#### [Supplied passage]
:::::

While we were going through some of those roughest of times, I felt like worrying … a lot. And God used a teenager in our church to preach a message about Jehoshaphat. Basically … God promised to fight their battles if they would just praise Him. And the Lord is faithful so that happened.
I realized … why can’t I claim that same promise?? So every time I’d start to feel the fear grip, instead of indulging in the fear, I’d set myself to praising. Sometimes I’d put on a cd and just worship. Other times I’d be up dancing and singing. Sometimes I’d sit at the piano and plunk out a tune. It’s how hundreds of songs were birthed. (Can you tell that I had a lot of fear and worry? LOL) And one of those was the one I just referred to.He was healing me through those moments of praise. He was equipping me in that intimate time.
This redemptive God also has a non-human view of time. I often thought He was late. VERY late. But He would always ultimately show me that His timing was indeed perfect. Just like a few months ago and there was the fire on our porch. I’d have preferred He just put it out with a gust of wind or a small rain. No need to bother me. Just take care of that please. But instead, I needed to be reminded of a few things I guess. So He told Dan to go look outside. And we have learned to be obedient. The fire was manageable. 5 minutes earlier and it would have been too small for Dan to notice and 5 minutes later it would have been in the house. Timing. Guess He’s pretty good at it afterall.And so it leads me full circle. I have to think about the timing of this weekend. Why NOW? Why was this community of Sisters brought together at this time? And what will come of this?
It’s not enough if we all just heard some funny or sad or inspirational stories. It’s not enough to have gathered. It’s not enough to have met new people. There has to be change in the way we think, the way we behave, the way we believe, the way we respond, the way we mother, the way we love, the way we live. This weekend has to be something that carries beyond a few days or weeks. It has to be a new way of living. We have to yield to the process of becoming the shape God wants us for the “us” sized Kingdom purpose. Warts and all.

:::::

#### [Items]
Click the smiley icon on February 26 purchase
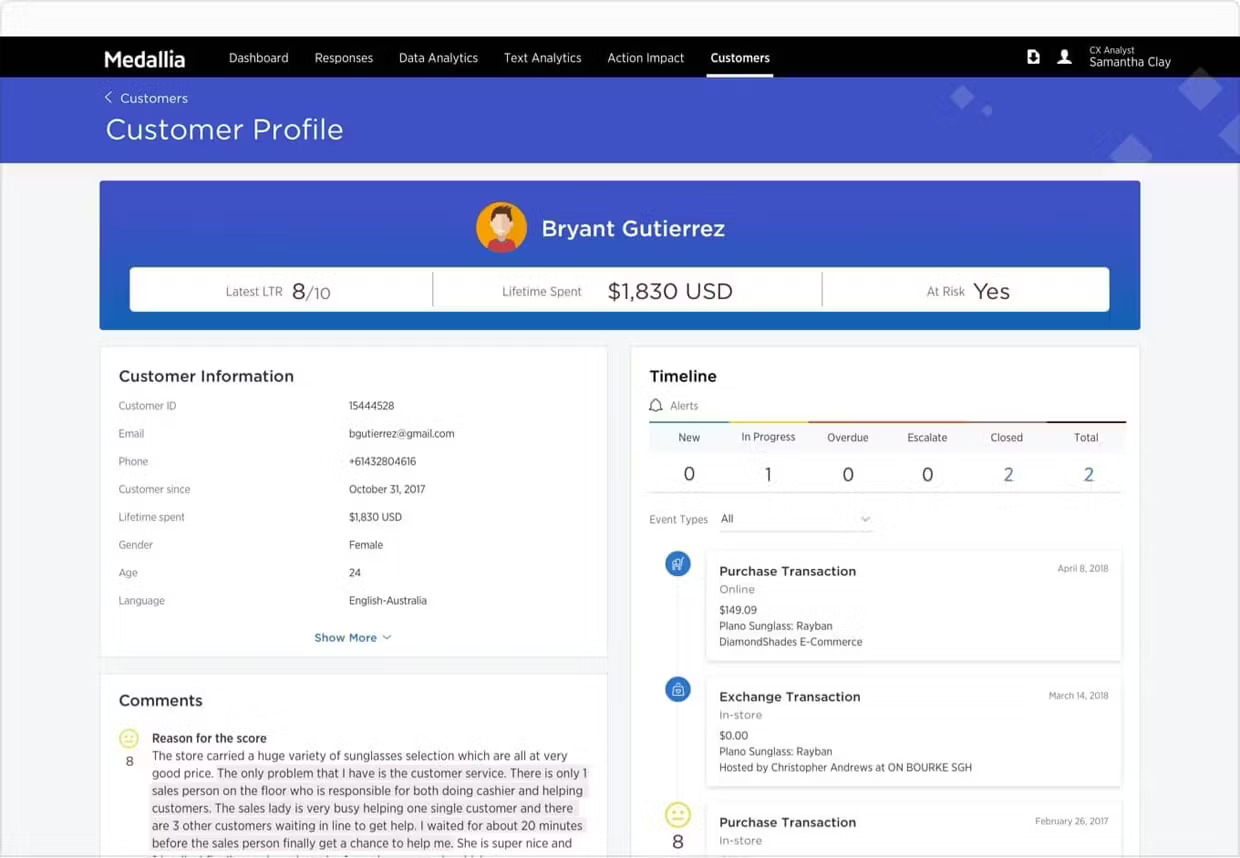 pos(678,815)
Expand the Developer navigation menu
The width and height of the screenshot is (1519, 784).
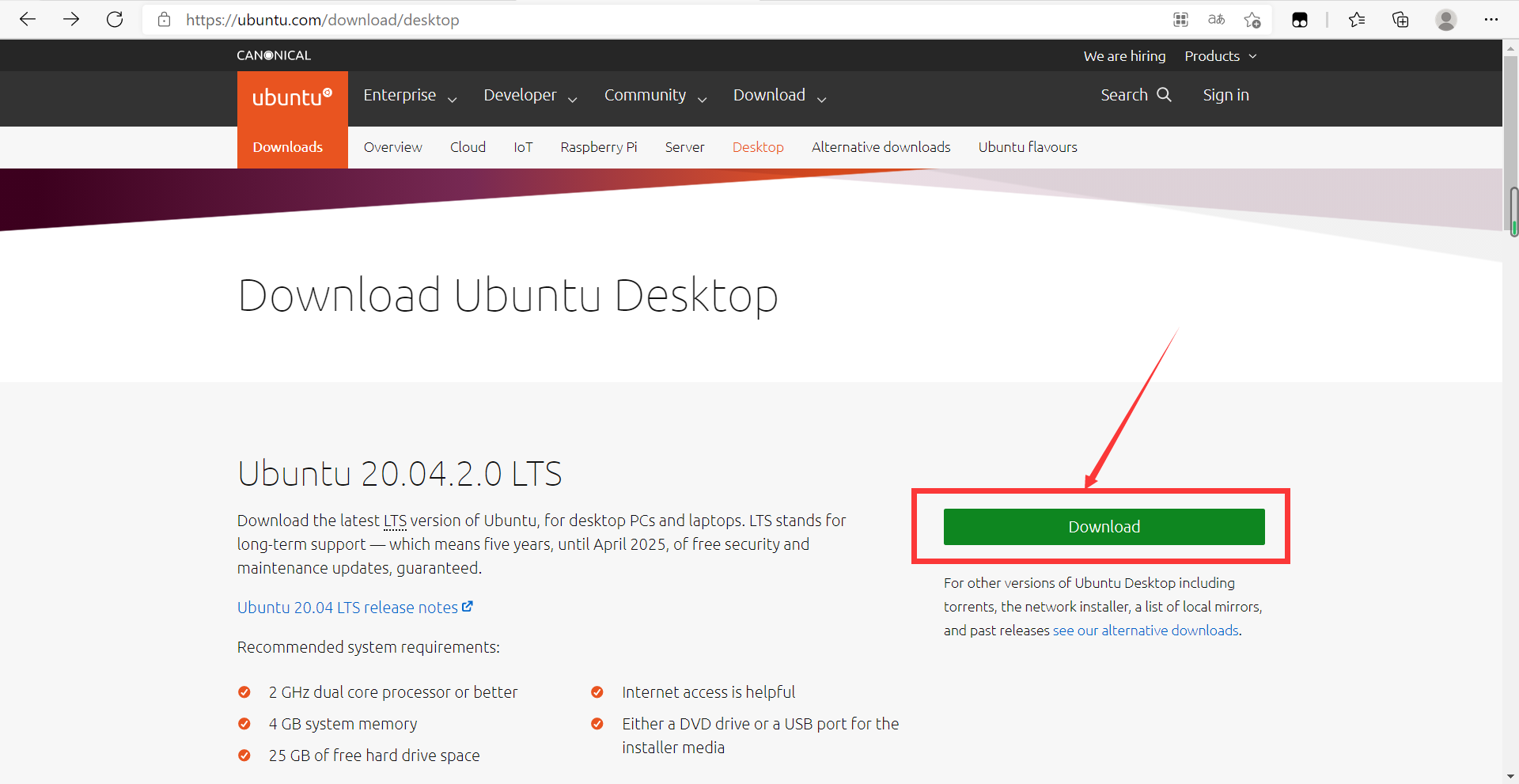point(521,95)
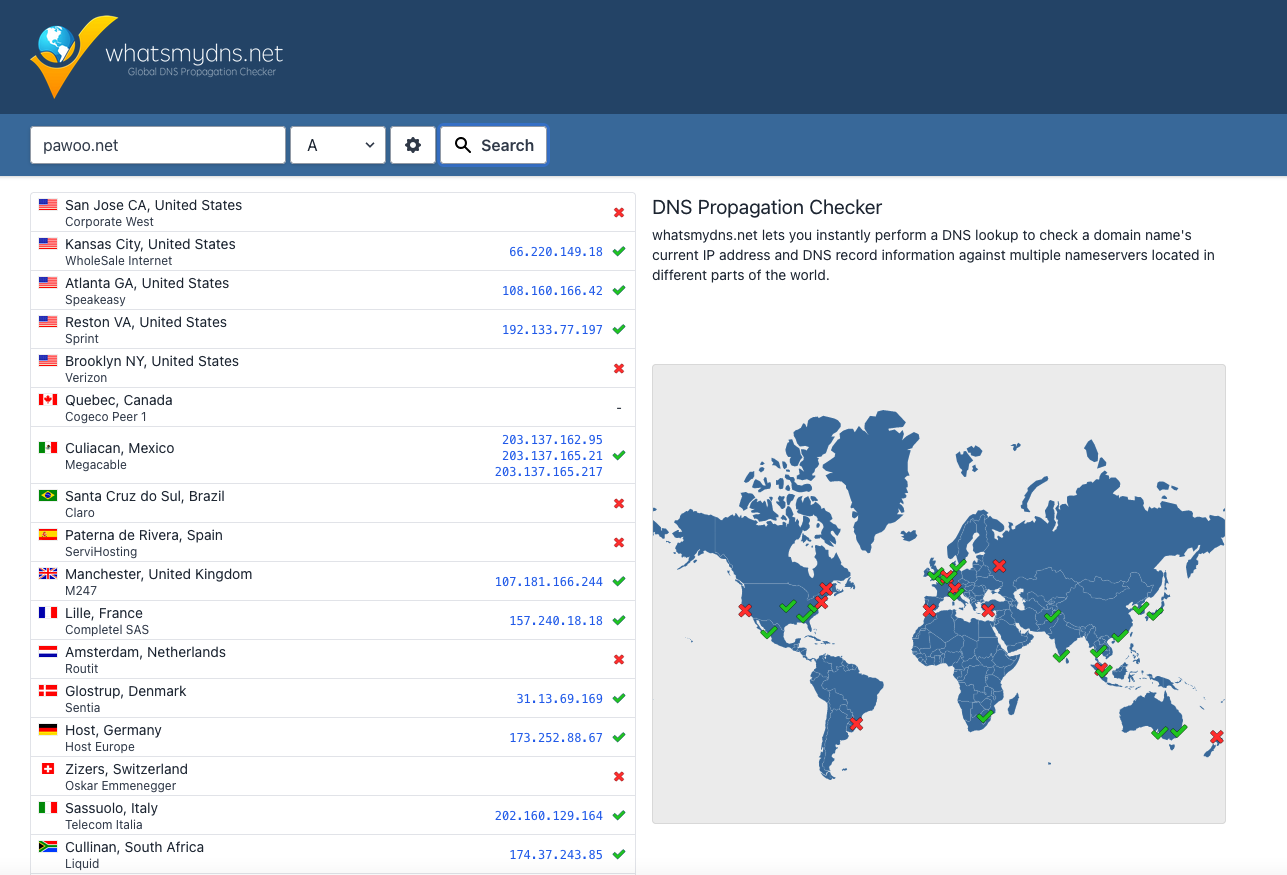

:::::

#### [Short exercise 1]
From the devotional passage, list every area of life in which it says there has to be change.
#### [Short exercise 2]
Answer these from the devotional passage:
(a) Who preached the message about Jehoshaphat?
(b) At what instrument did the writer sometimes sit to plunk out a tune?
(c) Who was told to go look outside when the fire started?
#### [Short exercise 3]
Write out the stretch of the devotional passage from "While we were" through "so that happened.".

#### [Expected output 1]
- the way we think
- the way we behave
- the way we believe
- the way we respond
- the way we mother
- the way we love
- the way we live

#### [Expected output 2]
(a) A teenager in the writer's church.
(b) The piano.
(c) Dan.

#### [Expected output 3]
While we were going through some of those roughest of times, I felt like worrying … a lot. And God used a teenager in our church to preach a message about Jehoshaphat. Basically … God promised to fight their battles if they would just praise Him. And the Lord is faithful so that happened.